"""

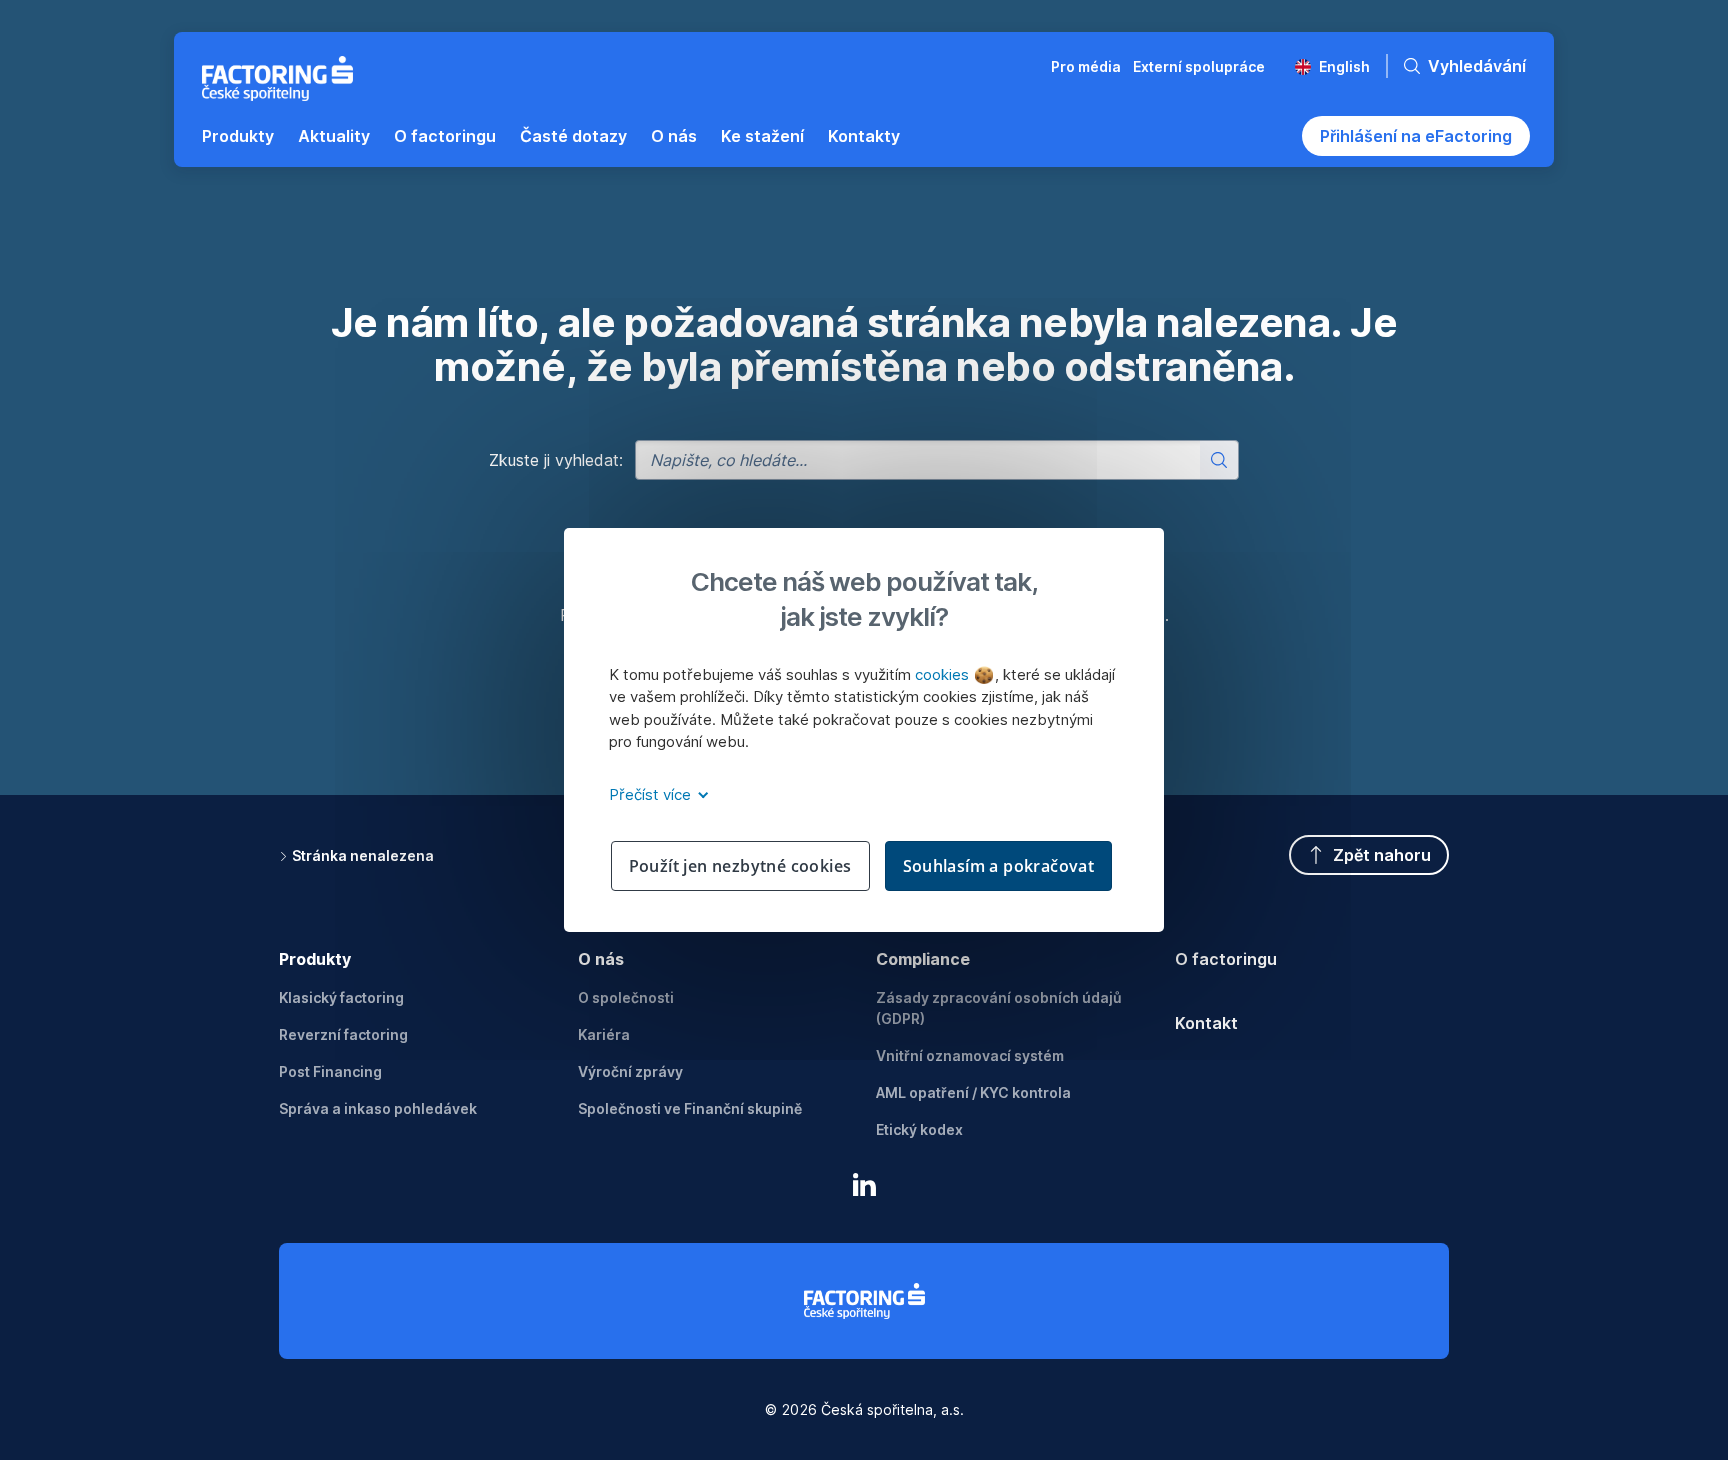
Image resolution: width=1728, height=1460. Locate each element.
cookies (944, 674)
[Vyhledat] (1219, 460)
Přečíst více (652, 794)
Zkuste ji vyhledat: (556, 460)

"""
"""

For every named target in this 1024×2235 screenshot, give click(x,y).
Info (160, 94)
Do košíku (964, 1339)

"""
"""

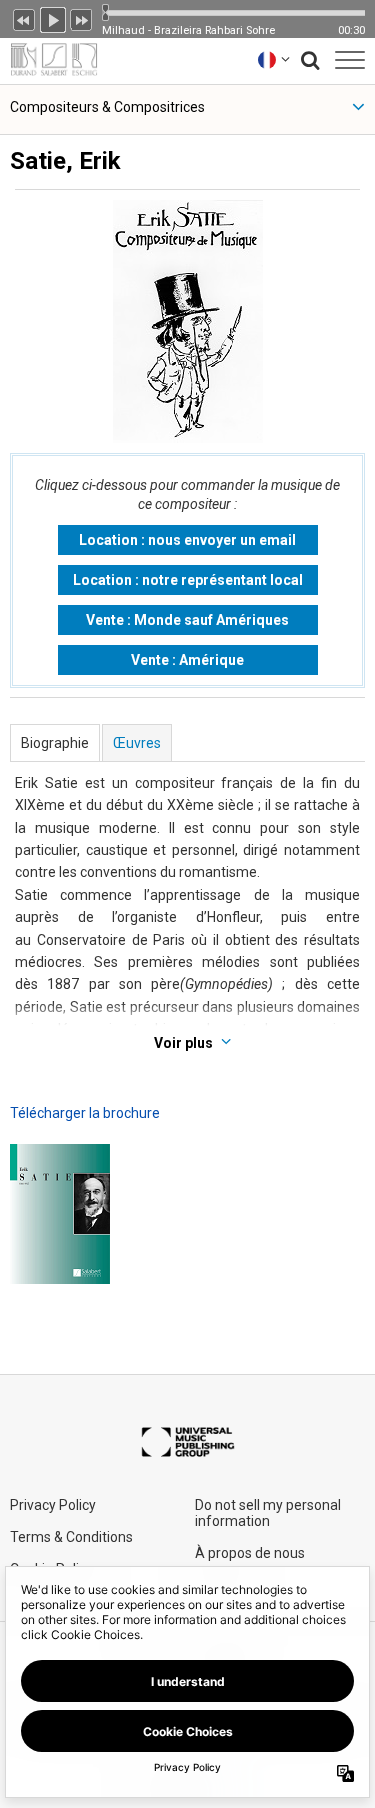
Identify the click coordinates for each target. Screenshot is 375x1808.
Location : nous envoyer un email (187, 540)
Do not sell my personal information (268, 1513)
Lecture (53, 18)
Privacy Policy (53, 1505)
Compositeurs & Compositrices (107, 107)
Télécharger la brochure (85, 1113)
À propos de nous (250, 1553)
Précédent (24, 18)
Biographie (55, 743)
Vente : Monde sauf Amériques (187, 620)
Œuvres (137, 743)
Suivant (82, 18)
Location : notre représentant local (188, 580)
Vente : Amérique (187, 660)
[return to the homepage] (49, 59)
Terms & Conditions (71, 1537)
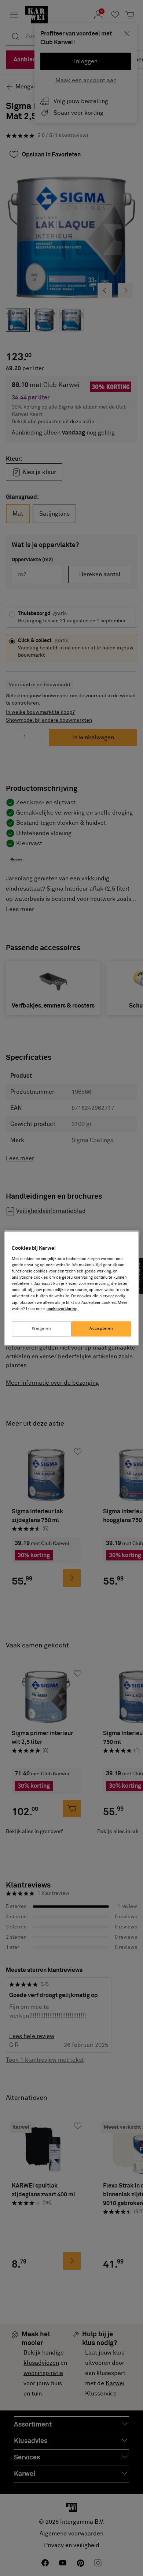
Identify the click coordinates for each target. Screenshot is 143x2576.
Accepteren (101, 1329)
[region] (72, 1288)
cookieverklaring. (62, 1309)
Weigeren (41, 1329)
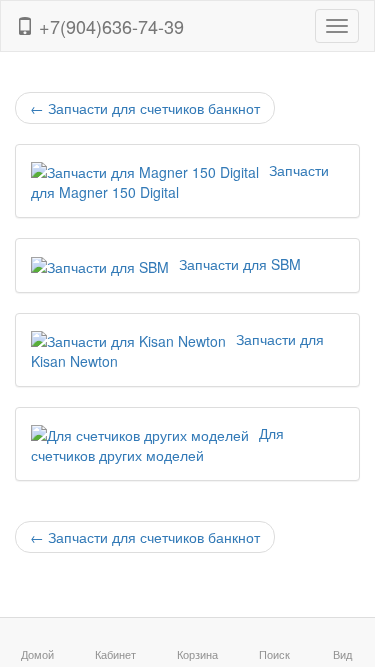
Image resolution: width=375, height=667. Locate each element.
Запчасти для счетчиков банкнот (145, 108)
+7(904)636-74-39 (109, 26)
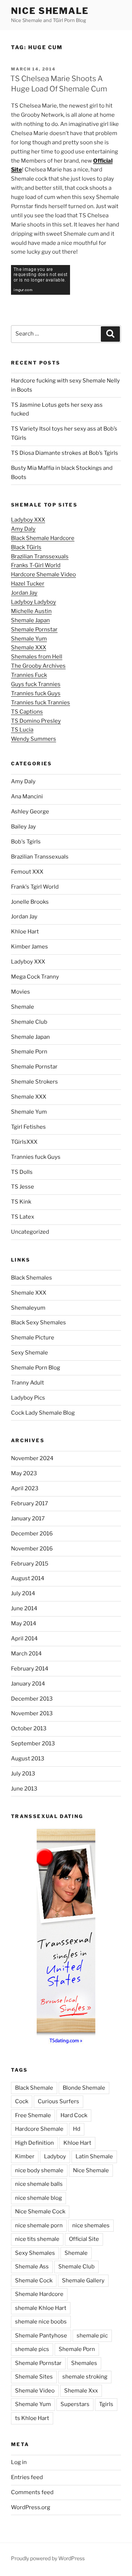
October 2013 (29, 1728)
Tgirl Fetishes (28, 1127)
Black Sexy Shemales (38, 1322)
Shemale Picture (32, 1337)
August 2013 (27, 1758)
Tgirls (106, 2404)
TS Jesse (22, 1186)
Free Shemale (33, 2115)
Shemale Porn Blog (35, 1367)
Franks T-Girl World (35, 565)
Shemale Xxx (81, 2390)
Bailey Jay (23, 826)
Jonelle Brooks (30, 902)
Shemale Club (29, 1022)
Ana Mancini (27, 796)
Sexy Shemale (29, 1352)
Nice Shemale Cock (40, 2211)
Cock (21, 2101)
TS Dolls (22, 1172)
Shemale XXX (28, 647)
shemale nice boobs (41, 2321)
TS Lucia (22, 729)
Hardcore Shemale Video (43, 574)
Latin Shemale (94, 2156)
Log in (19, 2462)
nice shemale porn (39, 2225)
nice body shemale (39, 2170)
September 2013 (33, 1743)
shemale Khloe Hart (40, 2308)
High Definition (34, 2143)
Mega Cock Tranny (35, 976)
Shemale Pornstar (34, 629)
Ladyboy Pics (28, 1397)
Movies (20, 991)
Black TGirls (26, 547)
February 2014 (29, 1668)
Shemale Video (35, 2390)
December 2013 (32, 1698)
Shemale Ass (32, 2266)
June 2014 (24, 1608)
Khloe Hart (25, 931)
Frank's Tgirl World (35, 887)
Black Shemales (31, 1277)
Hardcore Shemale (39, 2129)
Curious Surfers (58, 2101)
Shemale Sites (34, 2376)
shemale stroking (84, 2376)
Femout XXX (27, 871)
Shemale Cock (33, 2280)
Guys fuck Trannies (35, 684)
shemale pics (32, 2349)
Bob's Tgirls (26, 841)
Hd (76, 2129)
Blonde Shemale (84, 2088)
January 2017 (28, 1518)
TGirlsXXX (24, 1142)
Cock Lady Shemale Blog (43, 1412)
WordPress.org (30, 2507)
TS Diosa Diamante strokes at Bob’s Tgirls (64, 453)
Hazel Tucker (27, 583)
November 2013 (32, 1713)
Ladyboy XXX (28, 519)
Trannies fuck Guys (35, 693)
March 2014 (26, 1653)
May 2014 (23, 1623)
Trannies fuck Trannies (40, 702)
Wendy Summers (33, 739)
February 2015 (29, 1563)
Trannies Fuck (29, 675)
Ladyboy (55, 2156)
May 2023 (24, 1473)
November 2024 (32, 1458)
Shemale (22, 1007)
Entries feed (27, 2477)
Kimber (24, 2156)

"""

ABOUT THIS TASK = Beginning at the line above that contains "Screenshot is 143x2576." and going on through the line that contains "Shemale Porn Blog (35, 1367)", please copy every line exactly, leaving the pictures out and adding nothing.

YOUR RESPONSE =
Identify the click coordinates for each target. Screenshot is 143x2576.
Accepteren (101, 1329)
[region] (72, 1288)
cookieverklaring. (62, 1309)
Weigeren (41, 1329)
Image resolution: width=375, height=667. Locate each element.
Запчасти для счетчиков банкнот (145, 108)
+7(904)636-74-39 (109, 26)
October 2013 (29, 1728)
Tgirl Fetishes (28, 1127)
Black Sexy Shemales (38, 1322)
Shemale Picture (32, 1337)
August 2013 (27, 1758)
Tgirls (106, 2404)
TS Jesse (22, 1186)
Free Shemale (33, 2115)
Shemale Porn Blog (35, 1367)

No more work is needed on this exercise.